En conflit depuis plus d’un an, les camps Salikou Sanogo et Gouagnon Coulibaly de l’Union pour la République et la Démocratie (URD) sont au bord de la rupture totale. Après la confirmation du premier comme Président du parti par la Cour suprême le 12 avril dernier, les militants du second se mobilisent pour la création d’un nouvel appareil politique.
Des discours séparatistes. De la tension en interne entre partisans des deux camps. Depuis le décès de Soumaïla Cissé, la vie au sein de son parti n’a rien d’un long fleuve tranquille. Ce qui avait débuté par une lutte de pouvoir entre des cadres du Bureau National vire peu à peu à l’effritement du regroupement politique. Pour cause, la confirmation au poste de Président de l’URD de Gouagnon Coulibaly passe mal auprès des partisans du Professeur Salikou Sanogo. « Des juges ont décidé d’enlever la fragrance de Soumaïla Cissé à l’URD. Aucune décision ne peut me parquer en dehors de mes valeurs. Adieu, cher parti », a réagi à la suite de la décision judiciaire Moussa Sey Diallo, Secrétaire adjoint à la Communication du parti, proche du camp Salikou Sanogo. Laissant supposer son retrait de l’URD, même si, officiellement, il ne l’a pas encore fait. Pour l’heure, seuls Sidy Angoiba de la section URD de Douentza et Issa Sissoko de celle de la Commune IV ont franchi le pas. Le Pr Sanogo, principal opposant à la présidence de Gouagnon coulibaly, ne s’est non plus pas résigné au verdict de la Cour suprême.

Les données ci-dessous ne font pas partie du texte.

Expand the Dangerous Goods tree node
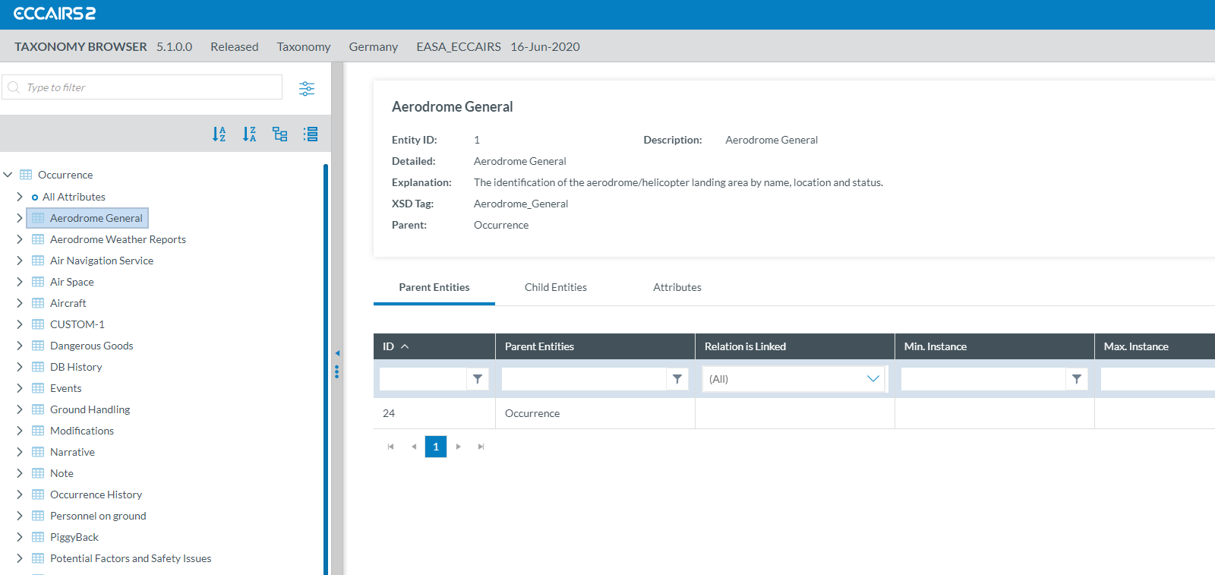 (x=20, y=346)
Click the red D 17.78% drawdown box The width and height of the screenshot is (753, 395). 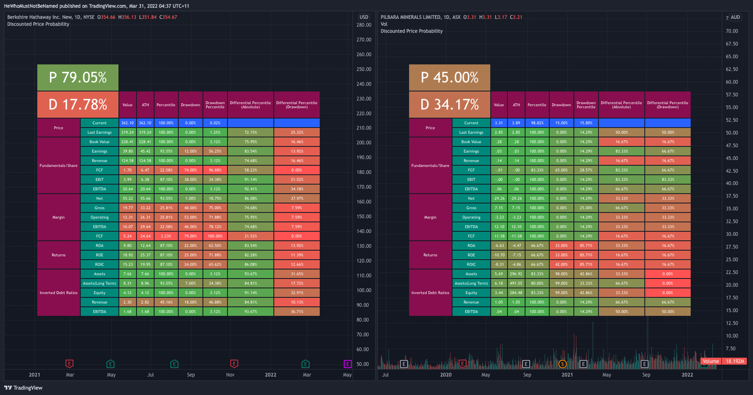(x=78, y=105)
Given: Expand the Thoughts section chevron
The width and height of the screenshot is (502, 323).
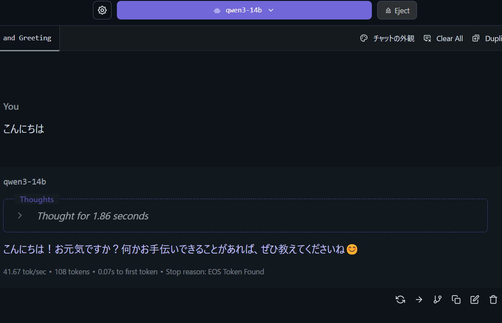Looking at the screenshot, I should 20,215.
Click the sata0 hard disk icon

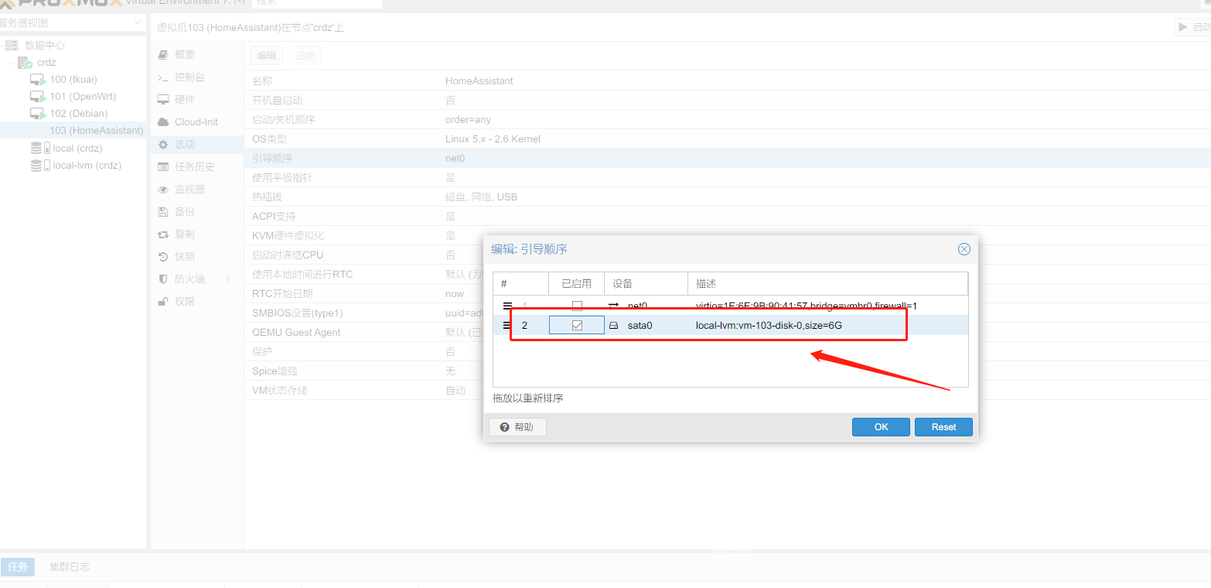(x=613, y=326)
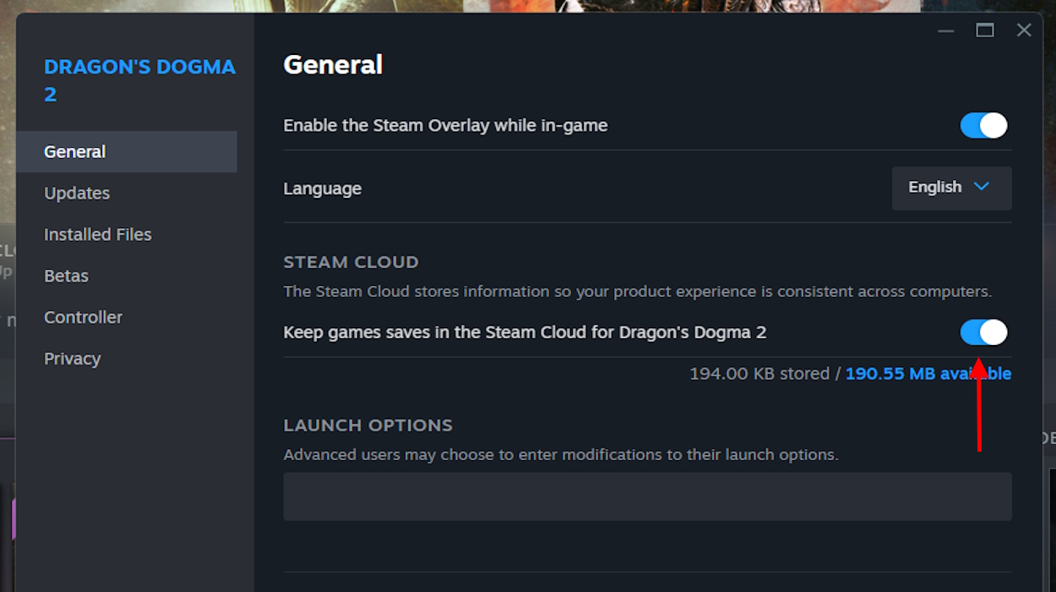1056x592 pixels.
Task: Click the maximize window icon
Action: pyautogui.click(x=984, y=30)
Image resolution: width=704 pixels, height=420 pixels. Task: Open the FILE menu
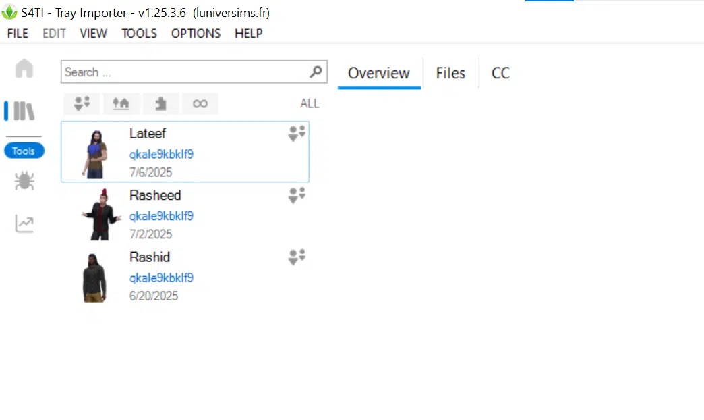point(18,33)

Autant de graines de discorde qui ne réduisent plus les dissensions actuelles à une simple difficulté de gestion d’une crise interne. Le point de non retour semble acté et la division du parti, de l’avis de plusieurs analystes, est désormais inévitable.
D’ailleurs, pour le camp Sanogo, l’heure est « à tourner la page » et à « avancer ». Quitte à créer un nouveau parti ? « Tous les responsables, militants, sympathisants de l’URD […] respectueux de nos valeurs sont résolument engagés à perpétuer le combat de nos défunts Présidents sous une forme plus saine et plus conviviale. C’est dans cette perspective qu’il nous faudra rester sur la scène politique et disposer d’un nouvel appareil », a indiqué le 16 avril dernier, lors d’une rencontre avec des militants acquis à sa cause, l’homme politique, qui est longtemps demeuré le second de Soumaïla Cissé.
Cette volonté est aussi partagée par Daouda Touré, le Secrétaire général du parti de la Poignée de main. « Nous nous sommes battus. Mais avec le verdict de la Cour suprême la procédure judicaire est arrivée à son terme. Nos partisans nous ont donc demandé de laisser l’URD et de créer un autre parti. Nous nous attelons à cela », a-t-il fait savoir lors d’une vidéo de présentation de vœux à l’occasion de la récente fête du Ramadan.
À cet effet, selon une source bien introduite, une réunion de travail d’une Commission chargée de la rédaction des textes du nouveau parti a eu lieu dans le local qui servait de bureau du Cabinet du chef de file de l’Opposition à Badalabougou le week-end du 5 au 6 mai 2023, sous la présidence de Salikou Sanogo. Les statuts et règlement, la charte, le nom et le logo auraient déjà été établis.
Dans son ambition de scission, le camp Sanogo risque cependant de se confronter à des difficultés. Plusieurs cadres du parti susceptibles d’être candidats à une élection jouent encore la carte de la prudence. « Beaucoup sont en train de voir de quel côté va pencher leur section d’abord. C’est ce qui va beaucoup jouer sur cette histoire, car, pour eux, il ne s’agit pas de suivre la volonté d’un homme, mais plutôt celle de leur base. Tous ceux qui aspirent à un poste électif vont vouloir consulter les directives de leurs sections. En outre, plusieurs d’entre eux ne se sentent pas prêts à quitter le parti après tant d’efforts fournis pour son implantation », explique un membre du Bureau National. Pour convaincre les sections, au niveau des deux camps l’ambition demeure la même : « préserver les idéaux de feu Soumaïla Cissé ». C’est tout le paradoxe de ce combat entre deux protagonistes qui se réclament d’un même idéal mais que tout semble séparer pourtant.